Vincent Obia with agency reports
A deeply divided United States Senate confirmed Judge Brett M. Kavanaugh to the Supreme Court on Saturday after a tense vote that ended in victory for President Donald Trump. Kavanaugh’s confirmation also ended a rancorous Washington battle that began as a debate over ideology and jurisprudence and concluded with questions of sexual misconduct.
Shortly after the 50-48 confirmation vote on his Supreme Court nominee, Trump tweeted that Kavanaugh would be quickly sworn in. “I applaud and congratulate the U.S. Senate for confirming our GREAT NOMINEE, Judge Brett Kavanaugh, to the United States Supreme Court,” Trump wrote on Twitter. “Later today, I will sign his Commission of Appointment, and he will be officially sworn in. Very exciting!”
The Senate voted almost entirely along party lines. It did not go smoothly — protesters repeatedly interrupted the proceedings, with the Capitol Police dragging screaming demonstrators out of the gallery as the senators sat somberly at their wooden desks in the chamber below. “This is a stain on American history!” one woman cried, as the vote wrapped up. “Do you understand?”
The final result was expected, as all senators had announced their intentions by Friday. Senator Lisa Murkowski of Alaska — the lone Republican to break with her party — was recorded as “present” instead of “no” as a gesture to a colleague, Senator Steve Daines of Montana, who was attending his daughter’s wedding and would have voted “yes.” By voting present, she maintained the two-vote margin that had pushed the nomination past a crucial procedural hurdle on Friday. Senator Joe Manchin III of West Virginia was the lone Democrat to support Judge Kavanaugh.
As the senators entered their final hours of debate on Saturday, hundreds of Kavanaugh opponents were massed on the steps of the Supreme Court. They later rushed the barricades around the Capitol and sat on its steps, chanting “No means no!” as Capitol Police officers began arresting them. Women and sexual assault survivors around the country were furious, feeling as though their voices had not been heard.

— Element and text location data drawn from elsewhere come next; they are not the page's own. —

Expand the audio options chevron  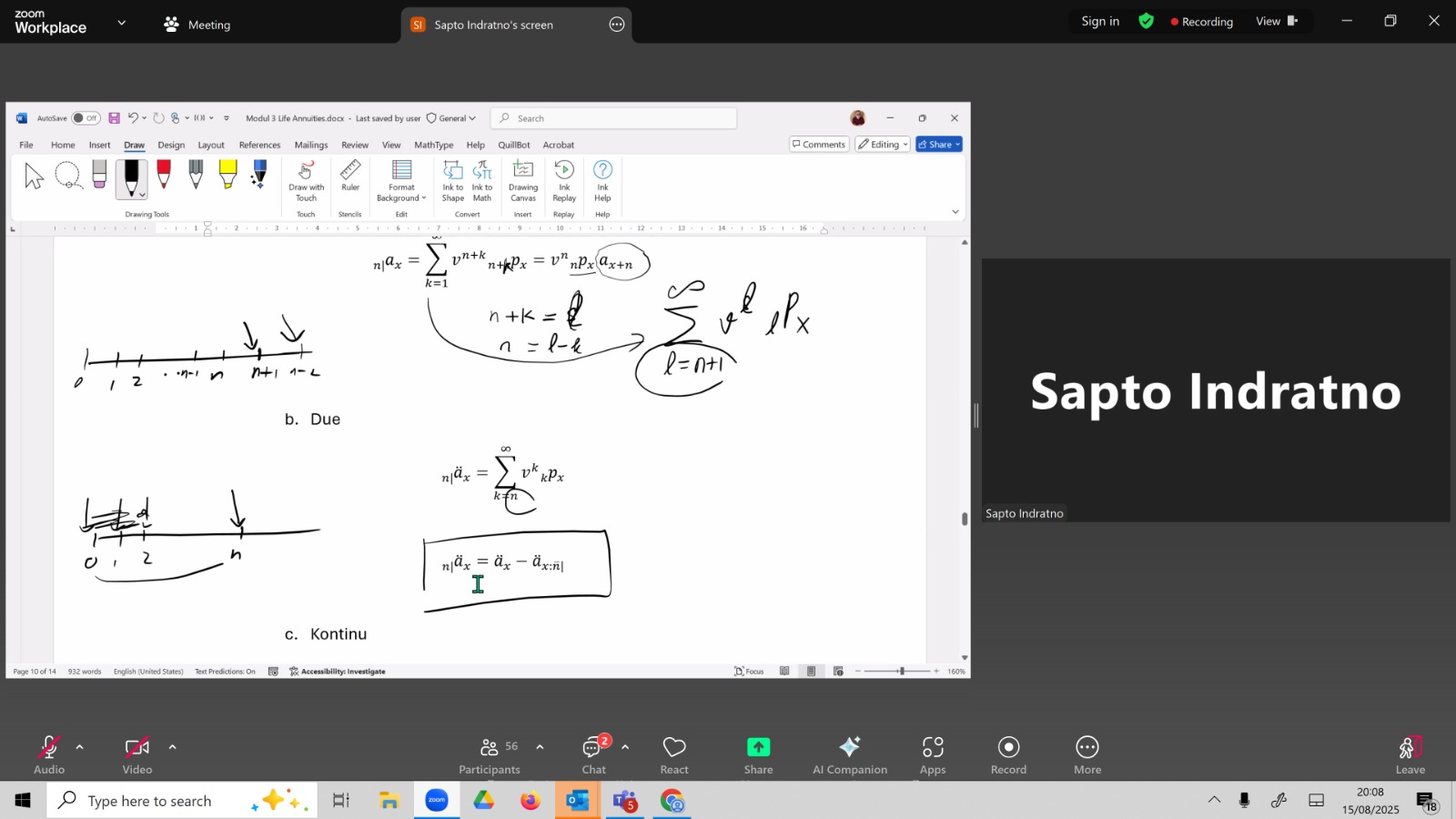[x=80, y=747]
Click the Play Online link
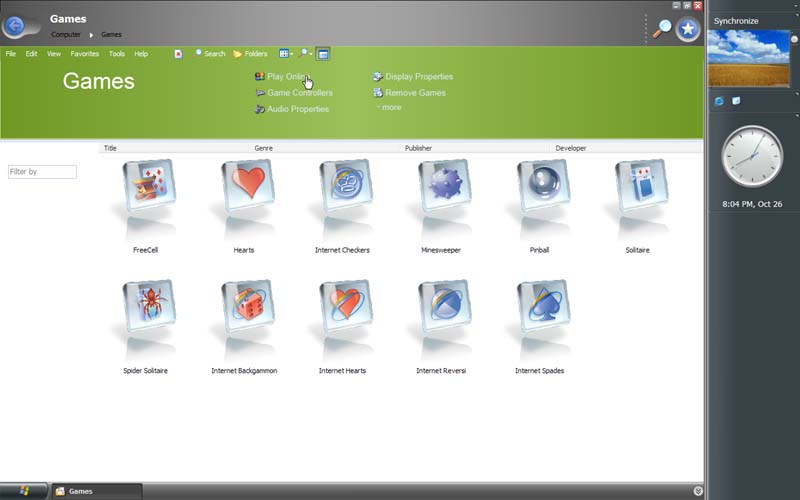This screenshot has width=800, height=500. point(286,77)
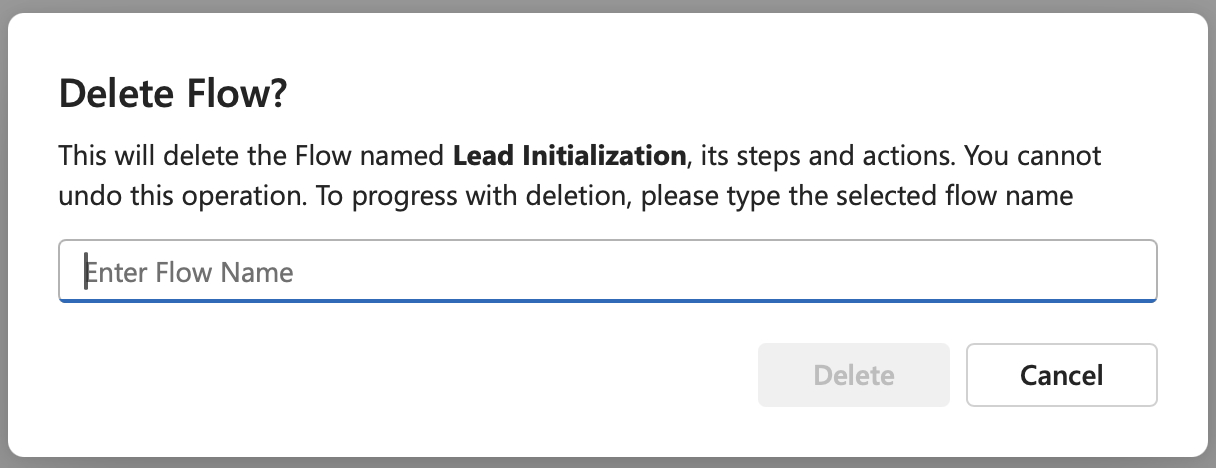Click the "Delete Flow?" dialog heading

(x=174, y=94)
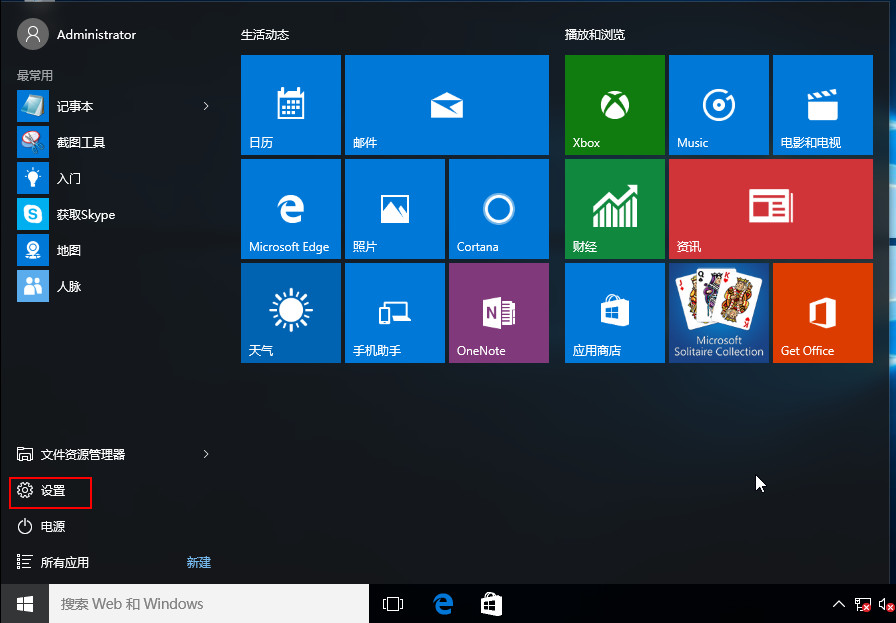896x623 pixels.
Task: Open 设置 from Start menu
Action: click(x=52, y=491)
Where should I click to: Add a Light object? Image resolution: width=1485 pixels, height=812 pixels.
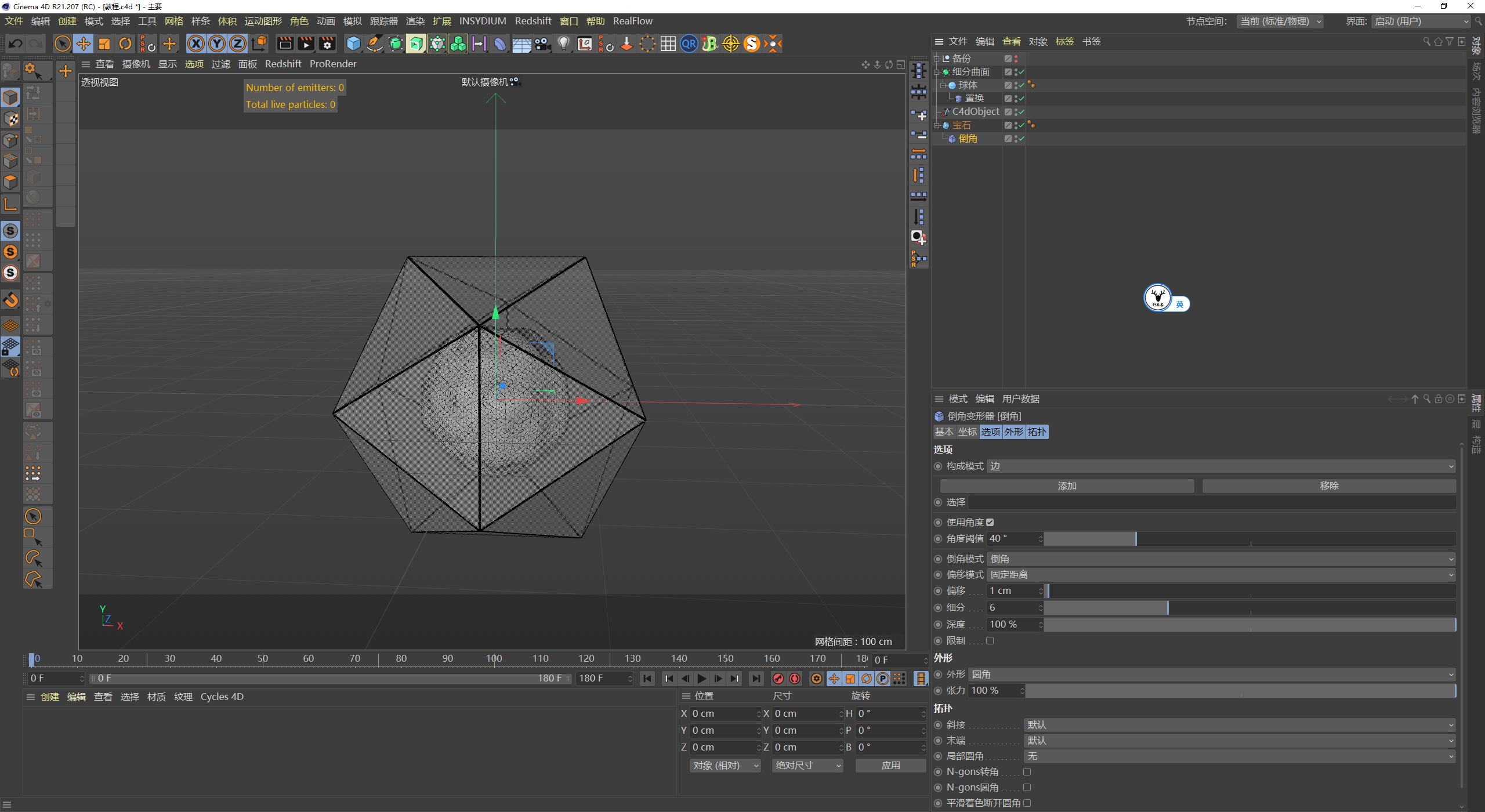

Inside the chamber, protests erupted as Senator John Cornyn, Republican of Texas, delivered a speech deploring “mob rule” — a reference to the activists and sexual assault survivors who have roamed the Capitol in recent weeks, confronting Republican senators. “I stand with survivors!” one shouted. “This process is corrupt!”
The appointment of Kavanaugh, 58, is for life and he will strengthen conservative control of the nine-judge court. He will be sworn in later on Saturday at the Supreme Court. Protesters have gathered there too to continue the demonstrations.